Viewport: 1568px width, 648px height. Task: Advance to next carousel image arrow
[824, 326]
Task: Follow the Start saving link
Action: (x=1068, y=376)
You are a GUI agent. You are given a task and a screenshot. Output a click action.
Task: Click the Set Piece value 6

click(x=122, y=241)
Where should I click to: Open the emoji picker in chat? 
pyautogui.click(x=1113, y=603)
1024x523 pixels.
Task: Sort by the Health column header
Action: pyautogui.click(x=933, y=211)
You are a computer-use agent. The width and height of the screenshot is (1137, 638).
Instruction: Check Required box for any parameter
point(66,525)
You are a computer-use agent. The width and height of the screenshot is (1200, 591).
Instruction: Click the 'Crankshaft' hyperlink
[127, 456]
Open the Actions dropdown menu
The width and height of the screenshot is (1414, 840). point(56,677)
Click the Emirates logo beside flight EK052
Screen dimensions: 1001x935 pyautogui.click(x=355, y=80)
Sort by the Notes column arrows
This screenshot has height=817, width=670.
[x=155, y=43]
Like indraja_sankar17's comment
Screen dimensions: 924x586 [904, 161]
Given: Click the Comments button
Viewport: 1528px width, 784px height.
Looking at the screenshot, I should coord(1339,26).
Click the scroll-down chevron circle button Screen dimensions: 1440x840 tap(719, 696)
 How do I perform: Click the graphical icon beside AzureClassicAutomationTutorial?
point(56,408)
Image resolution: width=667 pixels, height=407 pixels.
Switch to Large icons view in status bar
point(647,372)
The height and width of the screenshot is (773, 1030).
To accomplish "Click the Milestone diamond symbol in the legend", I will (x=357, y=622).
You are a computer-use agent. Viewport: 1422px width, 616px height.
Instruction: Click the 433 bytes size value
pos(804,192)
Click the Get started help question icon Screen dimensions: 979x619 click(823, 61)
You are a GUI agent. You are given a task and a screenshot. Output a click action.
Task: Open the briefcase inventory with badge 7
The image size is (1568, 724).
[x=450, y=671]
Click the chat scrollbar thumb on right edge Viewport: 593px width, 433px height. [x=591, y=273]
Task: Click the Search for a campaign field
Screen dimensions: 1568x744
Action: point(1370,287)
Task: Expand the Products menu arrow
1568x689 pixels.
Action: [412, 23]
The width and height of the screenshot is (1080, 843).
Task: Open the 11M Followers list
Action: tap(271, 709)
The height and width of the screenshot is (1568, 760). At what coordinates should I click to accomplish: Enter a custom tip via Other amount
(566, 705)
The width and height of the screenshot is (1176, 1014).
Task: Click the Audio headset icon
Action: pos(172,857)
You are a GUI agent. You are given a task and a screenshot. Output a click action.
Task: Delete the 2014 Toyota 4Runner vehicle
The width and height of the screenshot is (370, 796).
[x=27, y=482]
--------------------------------------------------
Every line of the data above should be reproduced word for word.

Viewport: 1568px width, 648px height. Task: Advance to next carousel image arrow
[824, 326]
Task: Follow the Start saving link
Action: (x=1068, y=376)
You are a GUI agent. You are given a task and a screenshot. Output a click action.
Task: Click the Set Piece value 6

click(x=122, y=241)
Where should I click to: Open the emoji picker in chat? 
pyautogui.click(x=1113, y=603)
1024x523 pixels.
Task: Sort by the Health column header
Action: pyautogui.click(x=933, y=211)
You are a computer-use agent. The width and height of the screenshot is (1137, 638).
Instruction: Check Required box for any parameter
point(66,525)
You are a computer-use agent. The width and height of the screenshot is (1200, 591).
Instruction: Click the 'Crankshaft' hyperlink
[127, 456]
Open the Actions dropdown menu
The width and height of the screenshot is (1414, 840). point(56,677)
Click the Emirates logo beside flight EK052
Screen dimensions: 1001x935 pyautogui.click(x=355, y=80)
Sort by the Notes column arrows
This screenshot has height=817, width=670.
[x=155, y=43]
Like indraja_sankar17's comment
Screen dimensions: 924x586 [904, 161]
Given: Click the Comments button
Viewport: 1528px width, 784px height.
Looking at the screenshot, I should coord(1339,26).
Click the scroll-down chevron circle button Screen dimensions: 1440x840 tap(719, 696)
 How do I perform: Click the graphical icon beside AzureClassicAutomationTutorial?
point(56,408)
Image resolution: width=667 pixels, height=407 pixels.
Switch to Large icons view in status bar
point(647,372)
The height and width of the screenshot is (773, 1030).
To accomplish "Click the Milestone diamond symbol in the legend", I will (x=357, y=622).
You are a computer-use agent. Viewport: 1422px width, 616px height.
Instruction: Click the 433 bytes size value
pos(804,192)
Click the Get started help question icon Screen dimensions: 979x619 click(823, 61)
You are a GUI agent. You are given a task and a screenshot. Output a click action.
Task: Open the briefcase inventory with badge 7
The image size is (1568, 724).
[x=450, y=671]
Click the chat scrollbar thumb on right edge Viewport: 593px width, 433px height. [x=591, y=273]
Task: Click the Search for a campaign field
Screen dimensions: 1568x744
Action: point(1370,287)
Task: Expand the Products menu arrow
1568x689 pixels.
Action: [412, 23]
The width and height of the screenshot is (1080, 843).
Task: Open the 11M Followers list
Action: tap(271, 709)
The height and width of the screenshot is (1568, 760). At what coordinates should I click to accomplish: Enter a custom tip via Other amount
(566, 705)
The width and height of the screenshot is (1176, 1014).
Task: Click the Audio headset icon
Action: pos(172,857)
You are a GUI agent. You are given a task and a screenshot. Output a click action.
Task: Delete the 2014 Toyota 4Runner vehicle
The width and height of the screenshot is (370, 796).
[x=27, y=482]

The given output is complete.